Let's fetch the contents of Project Gutenberg's The Adventures of Sherlock Holmes, by Arthur Conan Doyle, this is similar to what's described in Getting Texts.
import urllib.request
url = "http://www.gutenberg.org/cache/epub/1661/pg1661.txt"
string = urllib.request.urlopen(url).read().decode()
len(string)
594916
We have the full string, but we want to isolate the main body of the text from the top header and footer on the page.
startText = string.find("THE ADVENTURES OF SHERLOCK HOLMES")
endText = string.find("End of the Project Gutenberg EBook of The Adventures of Sherlock Holmes")
filteredText = string[startText:endText]
len(filteredText)
575134
For the sake of simplicity, let's just use a double newline character (here using the Windows format of \r\n\r\n) as indicating a split with the previous paragraphs
import re
paragraphs = re.split(r'\r\n\r\n+', filteredText)
We now have a list of paragraphs. We'll want to read each paragraph to look for people, and we'll use the NLTK tagger for that purpose (see Getting NLTK for more information on installing and using this module).
import nltk
def findPeople(tree, people):
if type(tree) is nltk.tree.Tree and tree.label() == "PERSON":
people.append(" ".join([word for word, pos in tree]))
elif (type(tree) is nltk.tree.Tree) or (type(tree) is list):
[findPeople(branch, people) for branch in tree]
We'll read through each of our paragraphs and build a list of paragraphs that contain multiple people (after some simple filtering and normalization).
multi_people = []
for paragraph in paragraphs:
sentences = nltk.sent_tokenize(paragraph)
tokenizedSentences = [nltk.word_tokenize(sent) for sent in sentences]
taggedSentences = [nltk.pos_tag(sent) for sent in tokenizedSentences]
chunkedSentences = [nltk.ne_chunk(sent) for sent in taggedSentences]
people = []
findPeople(chunkedSentences, people)
people = ["Holmes" if ("Holmes" in person or "Sherlock" in person) else person for person in people]
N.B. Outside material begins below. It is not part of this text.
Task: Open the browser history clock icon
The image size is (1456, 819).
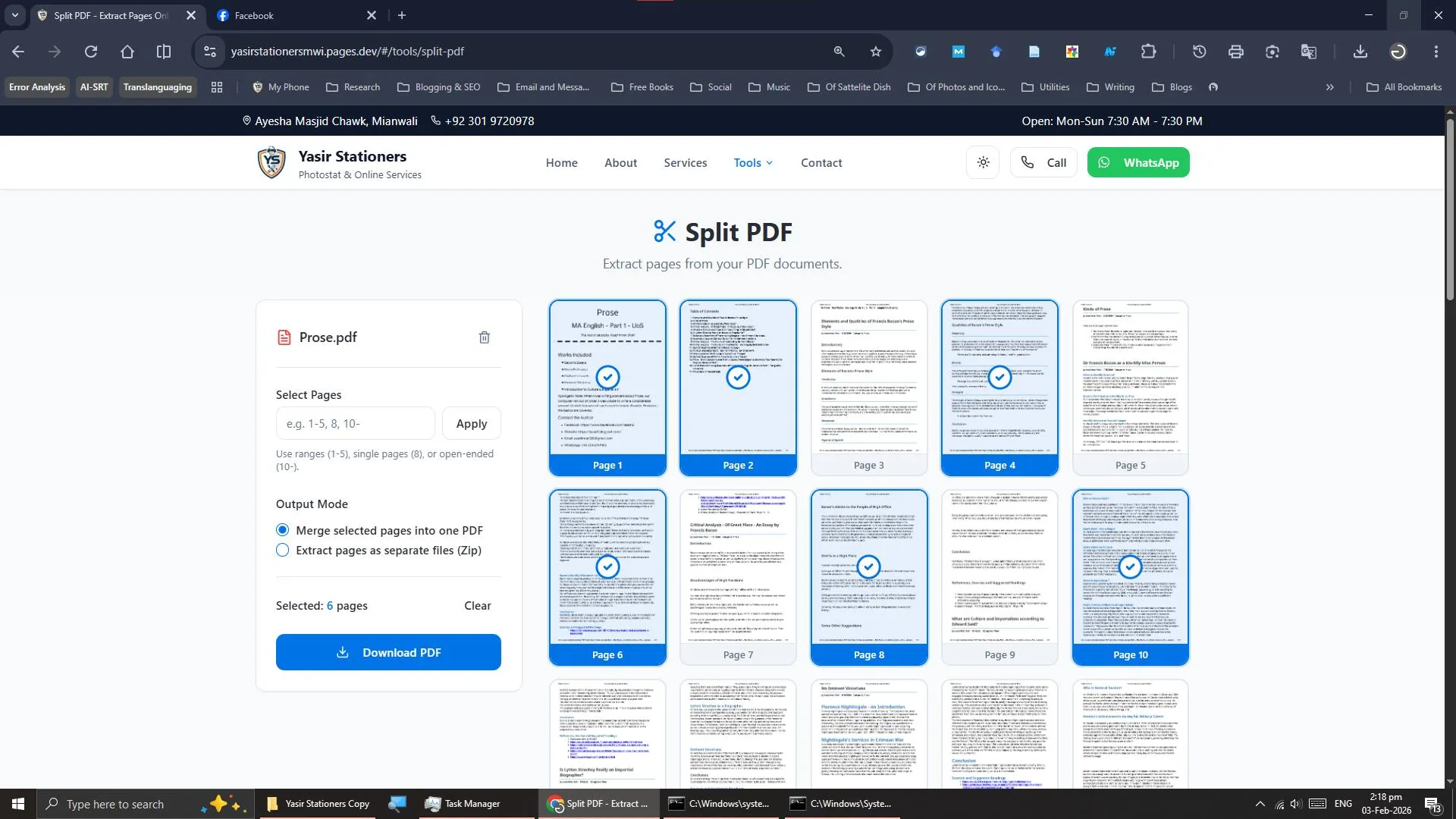Action: coord(1199,52)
people = [re.sub("(Mr\.|Miss)", "", person) for person in people]
people = [person.strip() for person in people if person.strip()]
people = set(people)
if len(people) > 1:
multi_people.append(people)
Now we'll go through and prepare a set of relationships that can be counted. We'll create a link between every pair of people in each paragraph. So, if people A, B and C are in a paragraph, we'll have three relationships:
Then we can count how many times these relationships repeat across paragraphs.
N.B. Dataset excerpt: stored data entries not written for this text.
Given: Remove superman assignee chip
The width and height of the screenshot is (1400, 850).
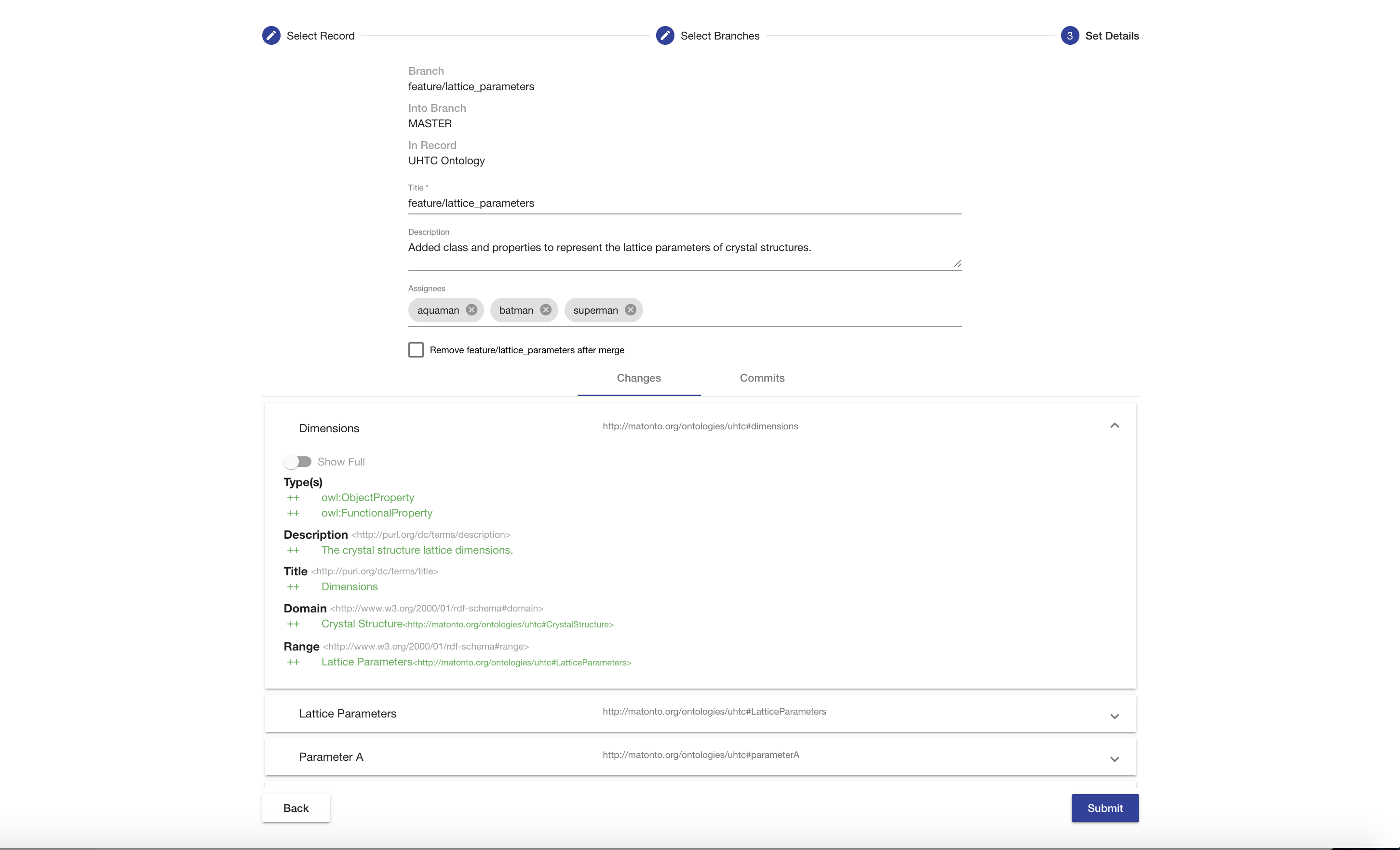Looking at the screenshot, I should 630,309.
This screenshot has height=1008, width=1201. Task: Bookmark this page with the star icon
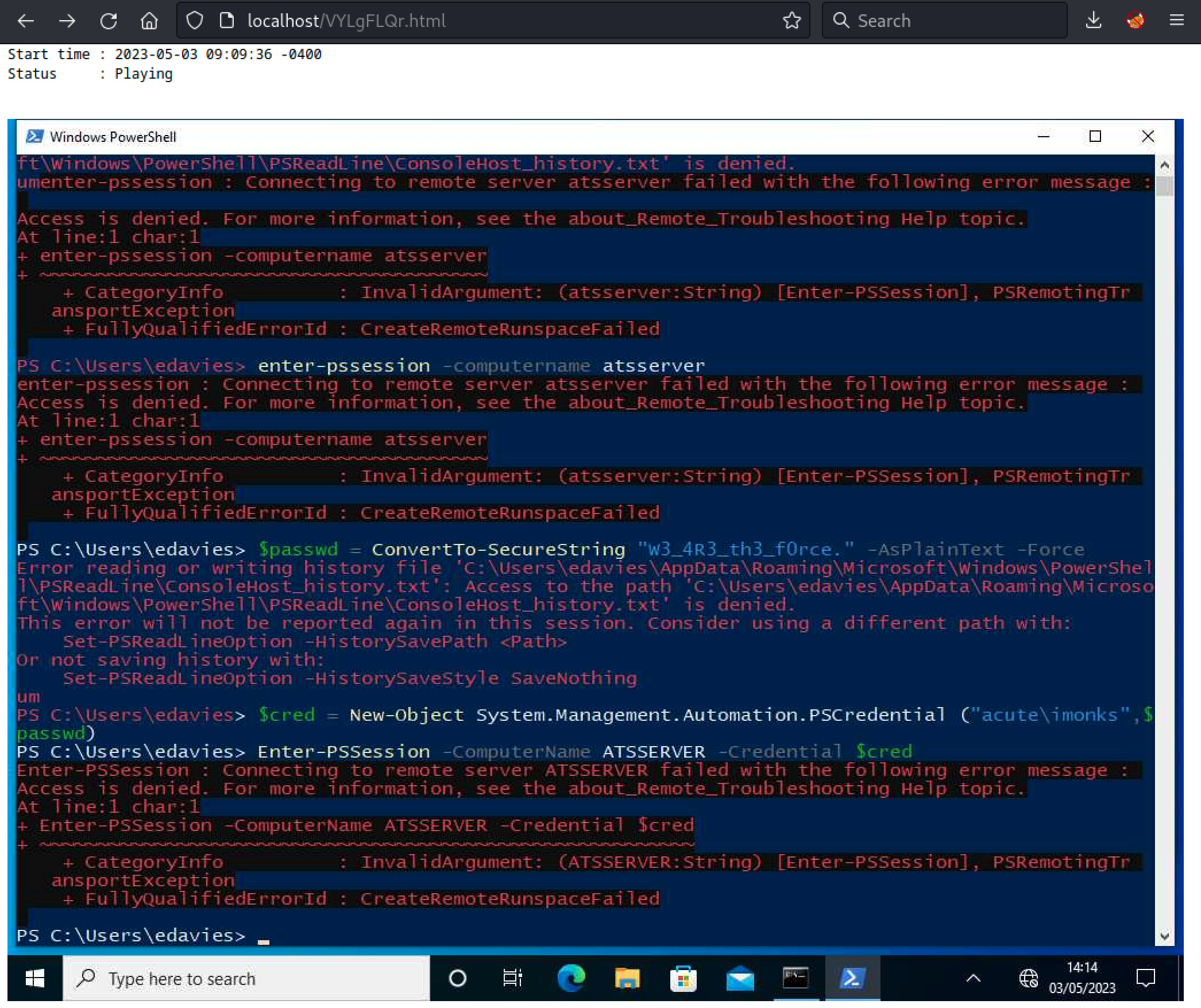point(791,21)
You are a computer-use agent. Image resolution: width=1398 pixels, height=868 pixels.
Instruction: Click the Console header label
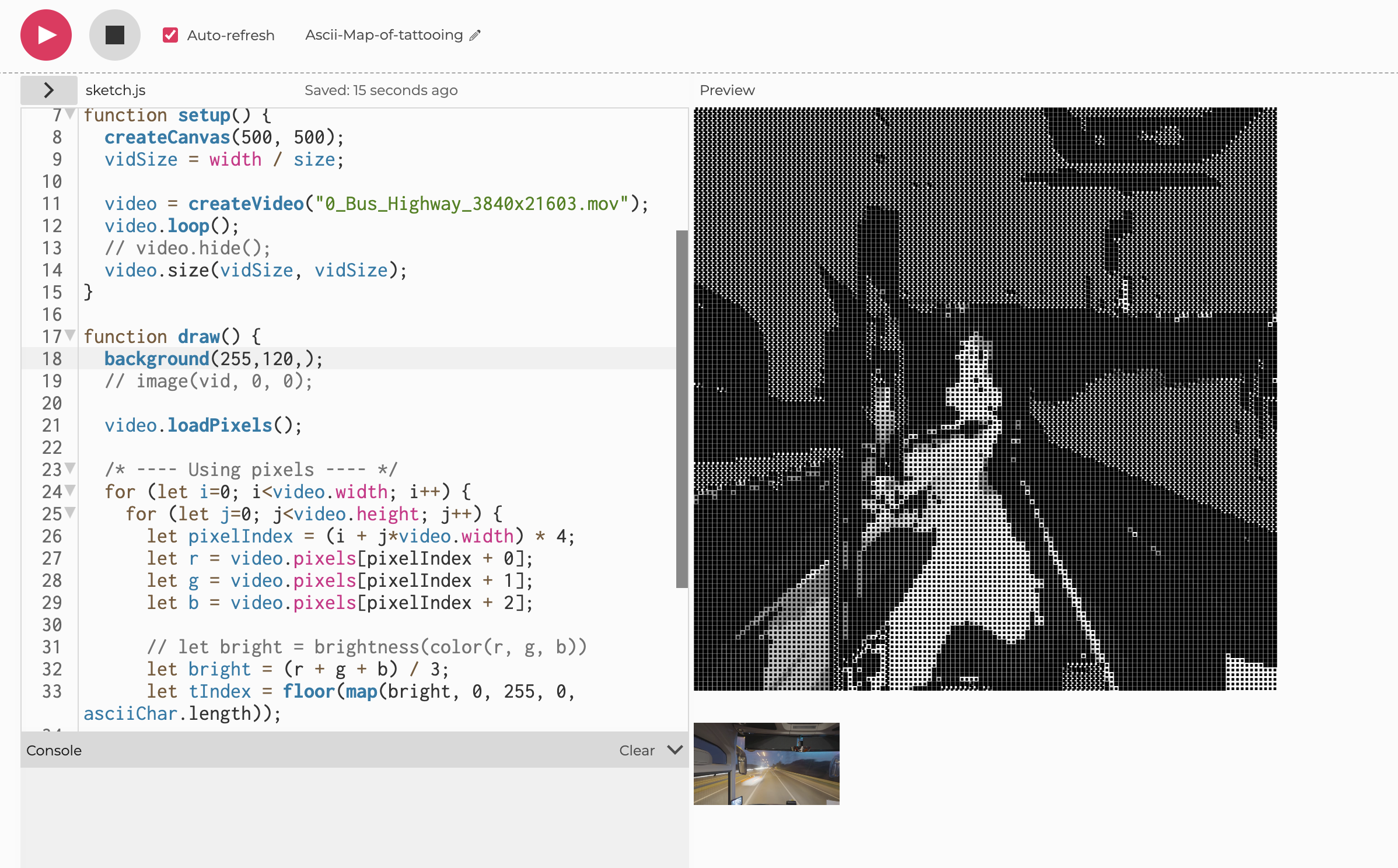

from collections import defaultdict
edgesDictionary = defaultdict(int)
for people in multi_people:
for personA in people:
for personB in people:
if personA < personB:
edgesDictionary[personA + " -- " + personB] += 1
edgesFreqs = nltk.FreqDist(edgesDictionary)
edgesFreqs.most_common(5) # have a peek
[('Holmes -- Watson', 19), ('Holmes -- Lestrade', 7), ('Holmes -- Hosmer Angel', 7), ('Holmes -- Lord St. Simon', 6), ('Doctor -- Holmes', 6)]
Now that we have relationships and counts, we can graph the results (see Getting Graphical and Topic Modelling for more information on this).
import networkx as nx
import matplotlib.pyplot as plt
%matplotlib inline
G = nx.Graph()
plt.figure(figsize=(10,10))
# create graph edges (node pairs) and keep track of edges for each count
edges = defaultdict(list)
for names, count in edgesFreqs.most_common():
if count > 1:
parts = names.split(" -- ")
G.add_edge(parts[0], parts[1], width=count)
edges[count].append((parts[0], parts[1]))
else:
break
# draw labels (nx.draw(G) doesn't really work)
pos = nx.spring_layout(G)
nx.draw_networkx_labels(G, pos)
# draw edges with different widths
for count, edgelist in edges.items():
g = G.subgraph(pos)
nx.draw_networkx_edges(g, pos, edgelist=edgelist, width=count, alpha=0.1)
plt.axis('off')
plt.show()
Fun, though of course we'd probably prefer an interactive graph, which is beyond the scope of this notebook :).